Let's work with the deed data for now:

In [2]:
df = spark.read.csv(turbo_path_deed, inferSchema=True, header=True, sep="|")

Let's explore the data a bit. We want to know how many rows and columns there are.

In [3]:
print((df.count(), len(df.columns))) ## print number of rows and columns

(367782480, 97)


Let's get the column names.

In [4]:
df.columns

['FIPS',
 'APN (Parcel Number) (unformatted)',
 'PCL ID IRIS FORMATTED',
 'APN SEQUENCE NUMBER',
 'PENDING RECORD INDICATOR',
 'CORPORATE INDICATOR',
 'OWNER FULL NAME',
 'OWNER 1 LAST NAME',
 'OWNER 1 FIRST NAME & M I',
 'OWNER 2 LAST NAME',
 'OWNER 2 FIRST NAME & MI',
 'OWNER ETAL INDICATOR',
 'C/O NAME',
 'OWNER RELATIONSHIP RIGHTS CODE',
 'OWNER RELATIONSHIP TYPE',
 'PARTIAL INTEREST INDICATOR',
 'ABSENTEE OWNER STATUS',
 'PROPERTY LEVEL LATITUDE',
 'PROPERTY LEVEL LONGITUDE',
 'SITUS HOUSE NUMBER PREFIX',
 'SITUS HOUSE NUMBER',
 'SITUS HOUSE NUMBER SUFFIX',
 'SITUS DIRECTION',
 'SITUS STREET NAME',
 'SITUS MODE',
 'SITUS QUADRANT',
 'SITUS APARTMENT UNIT',
 'SITUS CITY',
 'SITUS STATE',
 'SITUS ZIP CODE',
 'SITUS CARRIER CODE',
 'MAILING HOUSE NUMBER PREFIX',
 'MAILING HOUSE NUMBER',
 'MAILING HOUSE NUMBER SUFFIX',
 'MAILING DIRECTION',
 'MAILING STREET NAME',
 'MAILING MODE',
 'MAILING QUADRANT',
 'MAILING APARTMENT UNIT',
 'MAILING PROPERTY CITY',
 'MAILING PROPERTY STATE',
 'MA

Let's print a select few rows and columns of the dataframe:

In [5]:
df.select('FIPS', 'SITUS CITY', 'SITUS STATE', 'SITUS ZIP CODE').show()
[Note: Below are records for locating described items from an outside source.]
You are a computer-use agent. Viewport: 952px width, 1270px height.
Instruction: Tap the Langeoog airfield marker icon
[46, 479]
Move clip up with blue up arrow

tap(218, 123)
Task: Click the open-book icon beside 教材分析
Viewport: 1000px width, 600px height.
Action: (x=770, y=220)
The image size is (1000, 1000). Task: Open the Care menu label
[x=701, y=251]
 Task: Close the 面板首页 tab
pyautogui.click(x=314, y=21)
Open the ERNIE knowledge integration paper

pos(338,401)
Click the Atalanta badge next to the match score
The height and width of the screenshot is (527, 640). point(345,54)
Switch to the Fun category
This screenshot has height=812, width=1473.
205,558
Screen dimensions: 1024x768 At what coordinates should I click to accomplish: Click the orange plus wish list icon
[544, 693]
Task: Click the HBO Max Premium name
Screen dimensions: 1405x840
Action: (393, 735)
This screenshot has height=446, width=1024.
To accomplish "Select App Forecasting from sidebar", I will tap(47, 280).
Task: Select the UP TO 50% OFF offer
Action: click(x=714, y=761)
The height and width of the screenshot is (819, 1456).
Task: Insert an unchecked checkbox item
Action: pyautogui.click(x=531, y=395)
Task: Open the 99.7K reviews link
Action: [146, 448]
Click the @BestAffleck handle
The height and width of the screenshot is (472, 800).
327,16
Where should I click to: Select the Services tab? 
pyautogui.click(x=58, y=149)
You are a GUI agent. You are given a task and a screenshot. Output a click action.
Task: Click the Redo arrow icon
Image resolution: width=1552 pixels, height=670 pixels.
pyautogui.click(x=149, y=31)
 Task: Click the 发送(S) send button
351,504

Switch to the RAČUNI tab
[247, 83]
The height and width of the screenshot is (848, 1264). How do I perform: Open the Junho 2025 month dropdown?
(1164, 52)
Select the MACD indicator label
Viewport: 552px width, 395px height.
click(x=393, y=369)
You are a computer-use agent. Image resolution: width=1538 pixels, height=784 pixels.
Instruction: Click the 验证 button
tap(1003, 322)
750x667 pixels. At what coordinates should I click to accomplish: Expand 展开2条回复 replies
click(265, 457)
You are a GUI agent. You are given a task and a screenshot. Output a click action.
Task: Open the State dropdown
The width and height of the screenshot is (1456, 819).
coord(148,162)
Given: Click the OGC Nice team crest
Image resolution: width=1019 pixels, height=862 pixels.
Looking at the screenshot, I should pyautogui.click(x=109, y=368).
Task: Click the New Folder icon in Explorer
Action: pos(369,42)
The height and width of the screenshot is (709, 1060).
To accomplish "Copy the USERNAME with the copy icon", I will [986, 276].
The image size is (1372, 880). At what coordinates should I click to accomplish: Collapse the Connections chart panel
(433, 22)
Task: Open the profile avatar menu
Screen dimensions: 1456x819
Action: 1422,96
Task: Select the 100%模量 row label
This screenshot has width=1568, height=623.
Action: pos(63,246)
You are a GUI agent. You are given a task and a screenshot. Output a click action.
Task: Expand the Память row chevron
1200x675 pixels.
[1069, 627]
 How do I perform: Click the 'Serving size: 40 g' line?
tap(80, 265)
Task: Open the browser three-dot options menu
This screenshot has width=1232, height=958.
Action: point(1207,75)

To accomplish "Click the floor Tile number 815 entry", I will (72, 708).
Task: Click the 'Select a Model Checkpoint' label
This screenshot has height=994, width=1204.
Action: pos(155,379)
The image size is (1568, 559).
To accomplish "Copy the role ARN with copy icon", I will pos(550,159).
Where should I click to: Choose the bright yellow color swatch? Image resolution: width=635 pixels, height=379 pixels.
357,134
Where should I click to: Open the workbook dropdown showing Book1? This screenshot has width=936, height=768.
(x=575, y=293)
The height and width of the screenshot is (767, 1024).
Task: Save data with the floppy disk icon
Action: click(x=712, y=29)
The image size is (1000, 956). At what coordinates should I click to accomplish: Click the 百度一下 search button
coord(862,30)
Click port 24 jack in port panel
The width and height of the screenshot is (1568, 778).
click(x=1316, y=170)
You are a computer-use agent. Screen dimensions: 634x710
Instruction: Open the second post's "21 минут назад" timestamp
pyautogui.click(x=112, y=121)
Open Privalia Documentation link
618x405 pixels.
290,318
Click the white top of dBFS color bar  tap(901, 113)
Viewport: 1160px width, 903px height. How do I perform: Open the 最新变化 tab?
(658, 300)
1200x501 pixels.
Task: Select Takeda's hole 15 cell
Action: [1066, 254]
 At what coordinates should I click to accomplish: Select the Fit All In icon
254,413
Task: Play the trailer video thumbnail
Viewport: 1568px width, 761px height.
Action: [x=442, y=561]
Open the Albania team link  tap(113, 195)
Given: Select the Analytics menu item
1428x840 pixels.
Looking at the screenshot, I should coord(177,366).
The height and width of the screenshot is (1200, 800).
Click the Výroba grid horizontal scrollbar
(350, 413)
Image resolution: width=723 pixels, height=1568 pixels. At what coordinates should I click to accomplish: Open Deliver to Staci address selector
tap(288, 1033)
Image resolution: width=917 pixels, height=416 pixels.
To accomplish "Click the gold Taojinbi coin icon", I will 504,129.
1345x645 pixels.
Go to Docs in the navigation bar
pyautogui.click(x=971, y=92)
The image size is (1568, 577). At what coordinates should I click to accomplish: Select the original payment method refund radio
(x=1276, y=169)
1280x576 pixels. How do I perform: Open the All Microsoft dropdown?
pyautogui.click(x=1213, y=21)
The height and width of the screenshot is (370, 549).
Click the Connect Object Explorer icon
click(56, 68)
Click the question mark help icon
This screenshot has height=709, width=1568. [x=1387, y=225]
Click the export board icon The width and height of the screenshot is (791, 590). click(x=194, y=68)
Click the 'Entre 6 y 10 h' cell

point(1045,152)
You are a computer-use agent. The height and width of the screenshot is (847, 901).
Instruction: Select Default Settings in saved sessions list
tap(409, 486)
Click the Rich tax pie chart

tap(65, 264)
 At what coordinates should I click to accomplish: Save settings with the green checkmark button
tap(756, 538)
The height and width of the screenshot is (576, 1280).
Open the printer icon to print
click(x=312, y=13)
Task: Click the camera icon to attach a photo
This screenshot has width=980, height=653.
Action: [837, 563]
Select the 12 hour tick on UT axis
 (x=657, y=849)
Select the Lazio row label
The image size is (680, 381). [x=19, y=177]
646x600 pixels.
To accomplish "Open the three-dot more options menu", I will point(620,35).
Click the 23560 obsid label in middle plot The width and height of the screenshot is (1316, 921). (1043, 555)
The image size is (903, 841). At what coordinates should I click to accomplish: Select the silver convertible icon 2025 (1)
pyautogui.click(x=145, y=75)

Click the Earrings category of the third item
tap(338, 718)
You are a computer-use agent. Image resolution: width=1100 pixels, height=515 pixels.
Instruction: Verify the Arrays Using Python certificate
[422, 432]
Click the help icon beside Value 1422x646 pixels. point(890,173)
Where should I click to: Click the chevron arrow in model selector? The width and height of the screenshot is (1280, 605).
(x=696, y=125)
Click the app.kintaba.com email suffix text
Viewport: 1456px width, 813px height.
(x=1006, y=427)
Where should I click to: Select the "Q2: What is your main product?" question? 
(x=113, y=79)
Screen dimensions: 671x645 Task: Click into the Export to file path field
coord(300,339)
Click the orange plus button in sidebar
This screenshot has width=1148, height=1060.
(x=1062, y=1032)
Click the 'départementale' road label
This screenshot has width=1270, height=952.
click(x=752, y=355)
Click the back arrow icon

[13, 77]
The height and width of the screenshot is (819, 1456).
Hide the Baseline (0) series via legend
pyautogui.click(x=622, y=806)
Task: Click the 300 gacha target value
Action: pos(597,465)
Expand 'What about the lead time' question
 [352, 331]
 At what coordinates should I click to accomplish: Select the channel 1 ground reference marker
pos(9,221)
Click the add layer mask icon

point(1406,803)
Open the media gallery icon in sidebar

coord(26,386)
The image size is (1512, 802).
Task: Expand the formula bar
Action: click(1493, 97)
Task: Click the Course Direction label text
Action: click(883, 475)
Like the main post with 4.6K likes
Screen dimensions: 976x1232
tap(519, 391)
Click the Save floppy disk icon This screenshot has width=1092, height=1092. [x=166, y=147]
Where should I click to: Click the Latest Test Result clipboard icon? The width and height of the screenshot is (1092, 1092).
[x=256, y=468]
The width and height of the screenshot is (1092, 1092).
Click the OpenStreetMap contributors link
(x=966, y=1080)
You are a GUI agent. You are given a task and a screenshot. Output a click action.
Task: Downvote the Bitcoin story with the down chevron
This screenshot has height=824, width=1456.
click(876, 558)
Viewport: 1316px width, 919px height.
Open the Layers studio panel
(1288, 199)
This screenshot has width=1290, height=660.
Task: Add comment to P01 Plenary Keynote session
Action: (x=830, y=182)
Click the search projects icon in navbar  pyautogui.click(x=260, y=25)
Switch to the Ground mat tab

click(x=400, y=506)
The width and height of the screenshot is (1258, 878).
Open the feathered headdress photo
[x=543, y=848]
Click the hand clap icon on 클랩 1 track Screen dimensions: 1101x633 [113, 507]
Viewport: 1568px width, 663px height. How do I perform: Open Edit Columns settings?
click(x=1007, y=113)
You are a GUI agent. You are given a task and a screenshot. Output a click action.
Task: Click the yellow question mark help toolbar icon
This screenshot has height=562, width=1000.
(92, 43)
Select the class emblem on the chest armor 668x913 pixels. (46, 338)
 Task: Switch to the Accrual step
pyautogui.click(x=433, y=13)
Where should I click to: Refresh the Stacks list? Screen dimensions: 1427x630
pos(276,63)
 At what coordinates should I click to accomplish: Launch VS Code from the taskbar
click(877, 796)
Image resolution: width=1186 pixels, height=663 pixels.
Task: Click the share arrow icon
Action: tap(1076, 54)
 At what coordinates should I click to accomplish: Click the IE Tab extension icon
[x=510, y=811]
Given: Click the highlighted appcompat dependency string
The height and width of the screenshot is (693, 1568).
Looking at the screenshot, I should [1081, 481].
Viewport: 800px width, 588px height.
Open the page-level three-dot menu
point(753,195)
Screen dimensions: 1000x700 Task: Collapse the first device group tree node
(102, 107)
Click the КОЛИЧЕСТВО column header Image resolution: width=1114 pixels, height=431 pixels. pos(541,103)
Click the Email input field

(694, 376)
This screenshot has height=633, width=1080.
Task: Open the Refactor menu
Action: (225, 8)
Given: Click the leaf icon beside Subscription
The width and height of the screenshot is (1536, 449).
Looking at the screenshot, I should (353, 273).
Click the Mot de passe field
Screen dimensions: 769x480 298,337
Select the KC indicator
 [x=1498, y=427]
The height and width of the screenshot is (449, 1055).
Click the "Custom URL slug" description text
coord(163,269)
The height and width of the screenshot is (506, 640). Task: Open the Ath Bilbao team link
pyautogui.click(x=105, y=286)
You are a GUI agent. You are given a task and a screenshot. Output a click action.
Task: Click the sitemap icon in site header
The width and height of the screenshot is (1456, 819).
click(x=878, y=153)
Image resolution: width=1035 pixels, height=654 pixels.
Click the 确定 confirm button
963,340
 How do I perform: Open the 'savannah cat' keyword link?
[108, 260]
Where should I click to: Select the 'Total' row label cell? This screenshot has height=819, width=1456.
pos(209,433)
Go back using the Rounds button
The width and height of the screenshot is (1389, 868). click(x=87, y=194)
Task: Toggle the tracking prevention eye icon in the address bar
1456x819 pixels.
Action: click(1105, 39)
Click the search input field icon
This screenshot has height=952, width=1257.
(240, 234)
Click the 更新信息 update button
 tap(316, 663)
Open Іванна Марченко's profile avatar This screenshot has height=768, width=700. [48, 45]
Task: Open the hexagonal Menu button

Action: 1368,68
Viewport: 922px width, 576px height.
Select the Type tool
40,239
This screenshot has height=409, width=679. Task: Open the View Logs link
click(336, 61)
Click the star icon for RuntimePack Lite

+-----+----------+-----------+--------------+
| FIPS|SITUS CITY|SITUS STATE|SITUS ZIP CODE|
+-----+----------+-----------+--------------+
|12099|      null|       null|          null|
|17097|      null|       null|          null|
|97200|      null|       null|          null|
|97200|      null|       null|          null|
|97199|      null|       null|          null|
|97199|      null|       null|          null|
|97199|      null|       null|          null|
|97199|      null|       null|          null|
|97199|      null|       null|          null|
|97199|      null|       null|          null|
|97199|      null|       null|          null|
|97199|      null|       null|          null|
|97199|      null|       null|          null|
|97199|      null|       null|          null|
|97199|      null|       null|          null|
|97199|      null|       null|          null|
|97199|      null|       null|          null|
|97199|      null|       null|          null|
|17097|      null|       null|    

Let's assume we wanted to filter the CoreLogic data only for Wayne county, MI. The FIPS code for Wayne county is '26163' ([source](https://mi.postcodebase.com/county/26163)).

In [6]:
WayneCsubset = df.filter(df.FIPS==26163)

Let's print a few rows and columns of the subset. As you can see, we are only dealing with Wayne county now.

In [7]:
WayneCsubset.select('FIPS', 'SITUS CITY', 'SITUS STATE', 'SITUS ZIP CODE').show()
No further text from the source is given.